Una hipótesis razonable es que, al sentirse cuestionados en lo que consideran un derecho de sexo y género, que es el dominio sobre el cuerpo y el destino de las mujeres que consideran suyas, la violencia es una respuesta. Son hombres que sienten que el suelo cede bajo sus pies cuando lo que consideran su esencia —una idea de masculinidad— se pone en entredicho.
Se aferran al último bastión de un mundo que colapsa, y colapsa literalmente. Cada vez más, que el suelo ceda bajo los pies, con el aumento de la intensidad y la frecuencia de los fenómenos climáticos, deja de ser una metáfora para convertirse en algo literal. El suelo se derrumba o se hunde fuera y dentro. También por eso, la (falsa) promesa de la extrema derecha encuentra terreno fértil en ese terreno que cede bajo los pies, al prometer el retorno al pasado donde “los hombres son hombres y las mujeres son mujeres”.

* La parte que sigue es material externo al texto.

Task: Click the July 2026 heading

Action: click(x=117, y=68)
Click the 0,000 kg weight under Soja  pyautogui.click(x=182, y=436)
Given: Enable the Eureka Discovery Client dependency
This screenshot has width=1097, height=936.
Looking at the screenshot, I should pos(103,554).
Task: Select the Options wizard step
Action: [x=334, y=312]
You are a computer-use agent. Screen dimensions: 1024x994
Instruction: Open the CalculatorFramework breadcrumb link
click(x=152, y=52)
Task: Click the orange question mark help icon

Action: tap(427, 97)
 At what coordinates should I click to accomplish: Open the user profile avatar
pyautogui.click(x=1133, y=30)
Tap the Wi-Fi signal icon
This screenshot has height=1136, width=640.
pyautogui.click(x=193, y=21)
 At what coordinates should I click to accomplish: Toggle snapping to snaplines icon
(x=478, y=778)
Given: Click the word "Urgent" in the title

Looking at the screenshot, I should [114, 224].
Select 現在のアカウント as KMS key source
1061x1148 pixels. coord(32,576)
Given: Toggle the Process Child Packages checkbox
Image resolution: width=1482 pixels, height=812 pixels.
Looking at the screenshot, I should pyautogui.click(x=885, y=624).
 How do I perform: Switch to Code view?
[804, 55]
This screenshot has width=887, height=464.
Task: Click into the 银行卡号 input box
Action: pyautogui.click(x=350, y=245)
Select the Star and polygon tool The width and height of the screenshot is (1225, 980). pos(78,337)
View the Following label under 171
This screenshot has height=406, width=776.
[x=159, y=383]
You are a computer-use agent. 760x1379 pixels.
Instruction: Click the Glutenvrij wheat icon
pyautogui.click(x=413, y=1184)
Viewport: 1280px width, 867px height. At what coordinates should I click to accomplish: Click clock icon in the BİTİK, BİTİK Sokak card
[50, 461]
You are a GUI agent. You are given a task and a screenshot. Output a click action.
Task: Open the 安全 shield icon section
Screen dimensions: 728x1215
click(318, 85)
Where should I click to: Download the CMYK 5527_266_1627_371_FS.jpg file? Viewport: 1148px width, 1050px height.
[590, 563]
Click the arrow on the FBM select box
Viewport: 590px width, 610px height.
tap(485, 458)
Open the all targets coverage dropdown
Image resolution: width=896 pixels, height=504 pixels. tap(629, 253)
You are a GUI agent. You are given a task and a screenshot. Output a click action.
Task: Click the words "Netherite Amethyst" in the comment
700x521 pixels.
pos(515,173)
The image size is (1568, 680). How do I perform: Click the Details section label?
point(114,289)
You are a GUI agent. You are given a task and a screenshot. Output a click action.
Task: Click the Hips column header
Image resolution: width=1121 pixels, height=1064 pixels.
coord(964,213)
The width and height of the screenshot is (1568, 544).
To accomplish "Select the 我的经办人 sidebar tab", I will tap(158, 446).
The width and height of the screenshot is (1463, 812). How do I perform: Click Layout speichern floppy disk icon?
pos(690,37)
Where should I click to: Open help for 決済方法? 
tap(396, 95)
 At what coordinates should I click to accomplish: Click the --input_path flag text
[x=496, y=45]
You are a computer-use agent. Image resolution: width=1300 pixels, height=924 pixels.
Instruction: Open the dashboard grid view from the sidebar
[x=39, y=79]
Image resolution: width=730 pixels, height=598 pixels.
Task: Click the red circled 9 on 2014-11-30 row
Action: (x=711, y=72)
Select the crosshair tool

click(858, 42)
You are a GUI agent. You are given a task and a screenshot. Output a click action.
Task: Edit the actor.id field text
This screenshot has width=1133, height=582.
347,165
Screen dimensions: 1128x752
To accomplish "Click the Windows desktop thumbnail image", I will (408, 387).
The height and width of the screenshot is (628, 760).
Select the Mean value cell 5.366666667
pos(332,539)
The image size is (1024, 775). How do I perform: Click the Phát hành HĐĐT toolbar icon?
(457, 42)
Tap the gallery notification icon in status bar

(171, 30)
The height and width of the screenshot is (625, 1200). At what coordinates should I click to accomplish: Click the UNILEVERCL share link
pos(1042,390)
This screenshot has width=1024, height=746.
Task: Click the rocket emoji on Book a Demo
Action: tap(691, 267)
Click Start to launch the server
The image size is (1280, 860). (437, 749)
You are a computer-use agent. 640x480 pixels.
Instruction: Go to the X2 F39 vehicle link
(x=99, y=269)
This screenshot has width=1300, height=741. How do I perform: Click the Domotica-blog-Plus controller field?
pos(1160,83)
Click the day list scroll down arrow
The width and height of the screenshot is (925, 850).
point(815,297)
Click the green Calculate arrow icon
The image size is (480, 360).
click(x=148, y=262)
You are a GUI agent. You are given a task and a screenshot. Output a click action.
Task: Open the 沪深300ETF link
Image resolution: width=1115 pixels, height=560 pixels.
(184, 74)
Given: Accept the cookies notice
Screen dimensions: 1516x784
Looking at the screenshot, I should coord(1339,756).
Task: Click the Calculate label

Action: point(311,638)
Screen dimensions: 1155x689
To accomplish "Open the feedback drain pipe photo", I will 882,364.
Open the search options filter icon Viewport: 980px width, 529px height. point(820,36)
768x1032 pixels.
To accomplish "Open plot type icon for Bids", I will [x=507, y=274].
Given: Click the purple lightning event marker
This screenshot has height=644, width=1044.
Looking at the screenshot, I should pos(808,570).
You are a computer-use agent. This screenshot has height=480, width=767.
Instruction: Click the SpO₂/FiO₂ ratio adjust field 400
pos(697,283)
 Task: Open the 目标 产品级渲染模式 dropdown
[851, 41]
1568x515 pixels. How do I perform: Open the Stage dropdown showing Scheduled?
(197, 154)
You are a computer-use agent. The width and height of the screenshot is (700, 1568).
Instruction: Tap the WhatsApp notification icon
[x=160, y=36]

Lo perturbador es que, con el empeoramiento progresivo de las condiciones de vida, en que las mujeres son las primeras y más afectadas, lo que es un horror puede llegar a convertirse en algo para lo que aún no tenemos nombre. Es duro decir esto en lugar de limitarme a repetir la legítima demanda de más políticas públicas y más acogida, pero es necesario: no hay perspectiva de que se reconozca la autonomía de las mujeres sobre su cuerpo y su destino sin abordar el problema desde la experiencia sin precedentes que supone el colapso de la vida tal y como la conocemos. Es duro decirlo, pero lo peor aún está por llegar. Por eso también tenemos la responsabilidad de aumentar la complejidad no solo de las respuestas, sino también de las preguntas.